However, studies investigating characteristics of CD133+-cells suggest a subpopulation among these cells demonstrating attributes of endothelial progenitors, leading towards maturation into endothelial cells and thereby proving angiogenic potential [13, 14]. Bevacizumab, a monoclonal human antibody targeting Vascular Endothelial Growth Factor (VEGF), has been proven its efficacy in colorectal cancer and is given as first line chemotherapy in patients with mCRC.
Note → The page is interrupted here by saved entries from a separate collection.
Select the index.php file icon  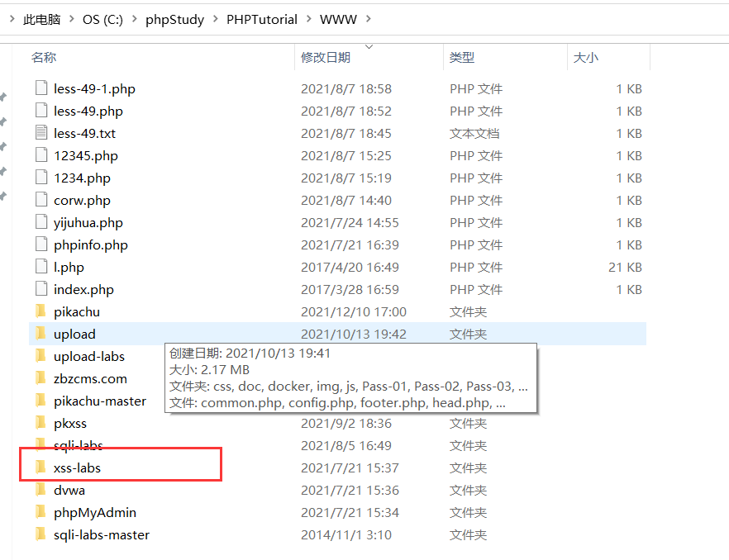(42, 289)
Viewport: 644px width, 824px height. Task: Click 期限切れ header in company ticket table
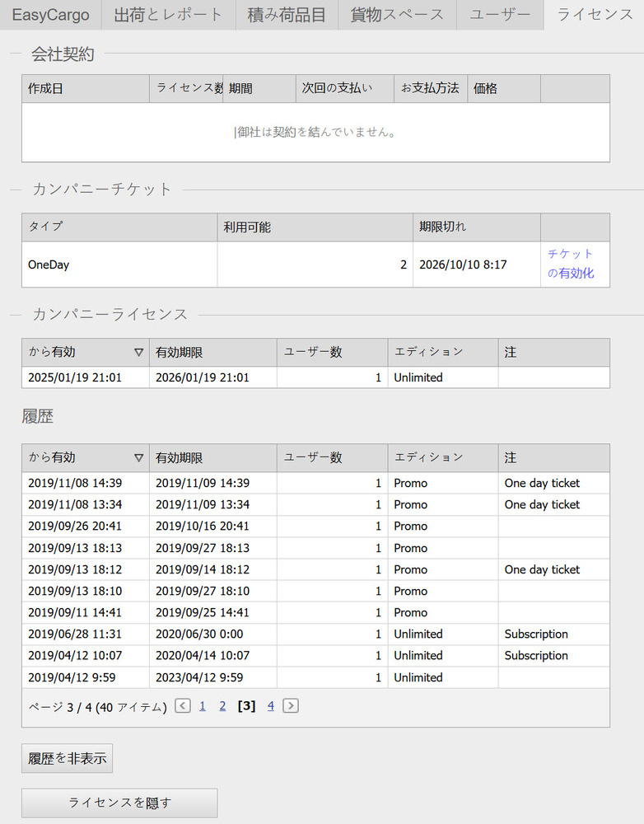tap(443, 227)
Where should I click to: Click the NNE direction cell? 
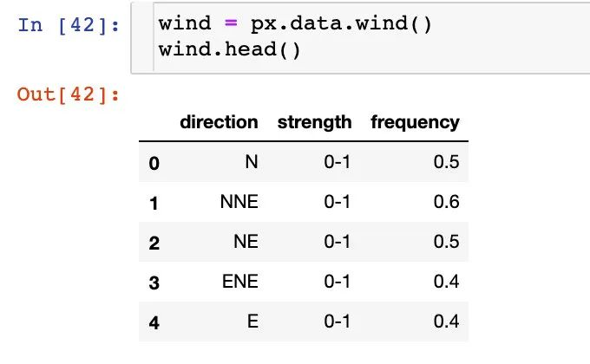coord(239,202)
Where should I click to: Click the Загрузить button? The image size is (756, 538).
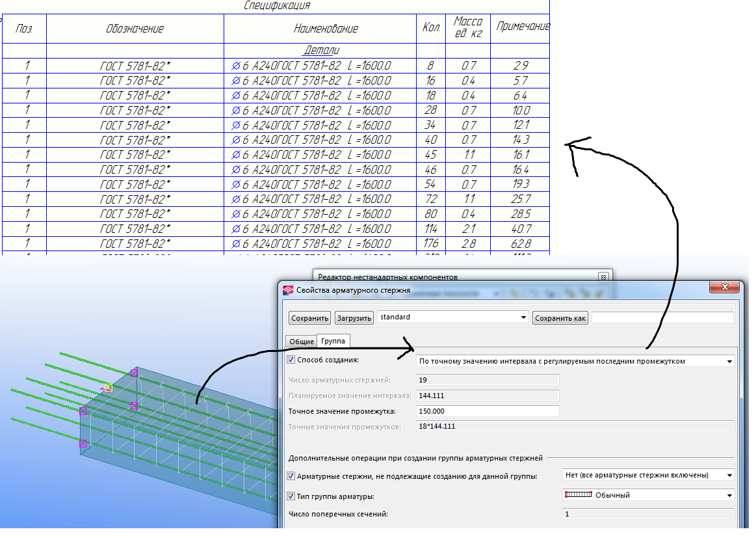pyautogui.click(x=354, y=318)
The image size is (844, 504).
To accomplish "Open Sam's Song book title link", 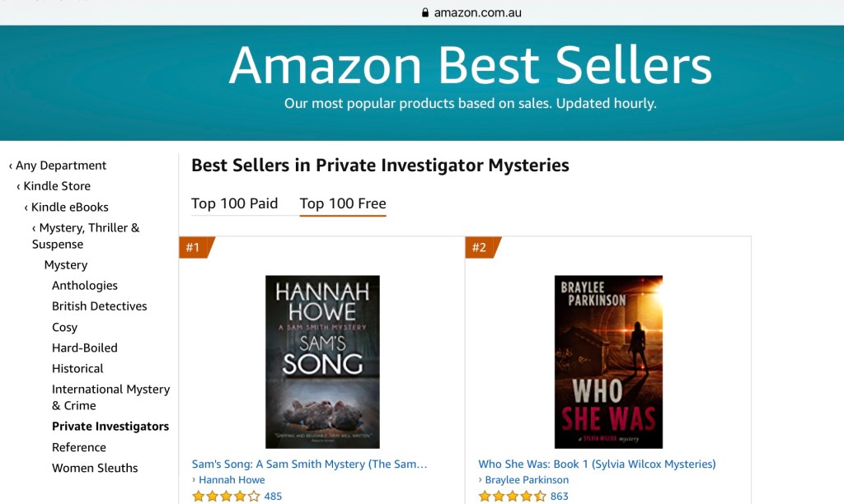I will click(310, 464).
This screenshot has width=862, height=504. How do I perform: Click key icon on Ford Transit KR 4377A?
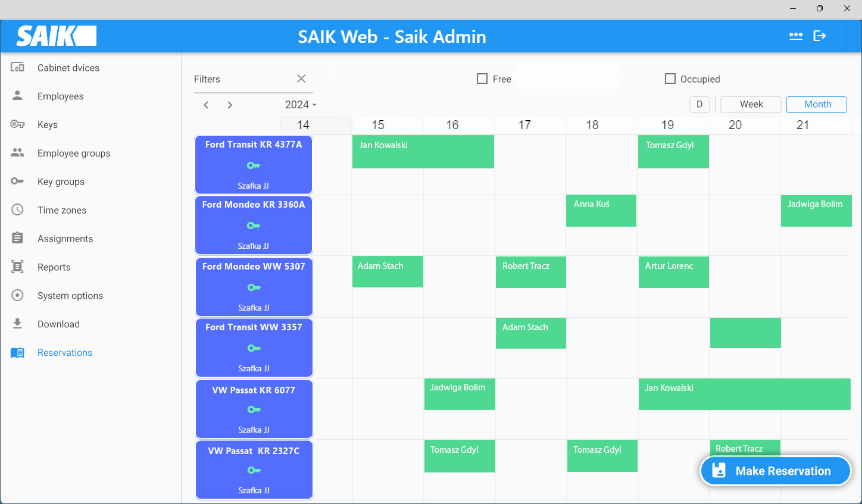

The rationale for this study was to investigate if gene expression levels and potentially functional germline variations (rs3130, rs2286455 and rs2240688) in CD133 could predict clinical outcome in patients with mCRC, treated in first-line setting with 5-FU, Oxaliplatin and the anti-angiogenic agent bevacizumab. For further confirmation of our thesis, we investigated whether there is a correlation between gene expression levels of CD133, VEGF and its receptors (VEGFR-1, -2 and -3).
Material and methods
Patients
Ninety-one patients with primary colorectal adenocarcinoma, either metastatic or recurrent, were eligible for this study (registered at www.clinicaltrials.gov, NCT00070122). The patients received first-line treatment with FOLFOX or XELOX and bevacizumab (BV) between April 2004 and January 2009 at the University of Southern California/Norris Comprehensive Cancer Center (USC/NCCC) or the Los Angeles County/University of Southern California Medical Center (LAC/USCMC). Primary tumor samples were available from 54 patients; whereas whole blood samples for genotyping were available from all participating 91 patients. This study was conducted at the USC/NCCC and approved by the Institutional review board of the University of Southern California for Medical Sciences. All patients signed an informed consent; follow-up information and clinical data were collected through a prospectively started database and in a retrospective attempt through chart review.
Tumor response evaluation
Baseline evaluations were conducted within 1 week prior to administration of study drug. Scans and x-rays were conducted ≤4 weeks prior to start of therapy. The Response Evaluation Criteria In Solid Tumors (RECIST) was used. Tumor response was evaluated every six weeks. Response was defined as follows: Complete Response (CR), disappearance of all target lesions; Partial Response (PR), at least a 30% decrease in the sum of LD (longest diameter) of target lesions taking as reference the baseline sum LD; Stable Disease (SD), neither sufficient shrinkage to qualify for PR nor sufficient increase to qualify for PD taking as references the smallest sum LD since the treatment started; Progression of Disease (PD), at least a 20% increase in the sum of LD of target lesions taking as references the smallest sum LD recorded since the treatment started or the appearance of one or more new lesions. Disease progression was also recorded by clinicians even without radiologic assessment when patient symptoms deteriorated.
Micro-dissection
For the assessment of gene expression levels, formalin-fixed paraffin-embedded tissue samples (FFPE) from the primary tumor from 54 patients were available. After a representative review of hematoxylin- and eosin- stained slides by a pathologist, 10-μm-thick sections were obtained for laser-captured microdissection (P.A.L.M. Microlaser Technologies AG, Munich, Germany) from the regions with the highest amount of tumor cells according to a standard procedure.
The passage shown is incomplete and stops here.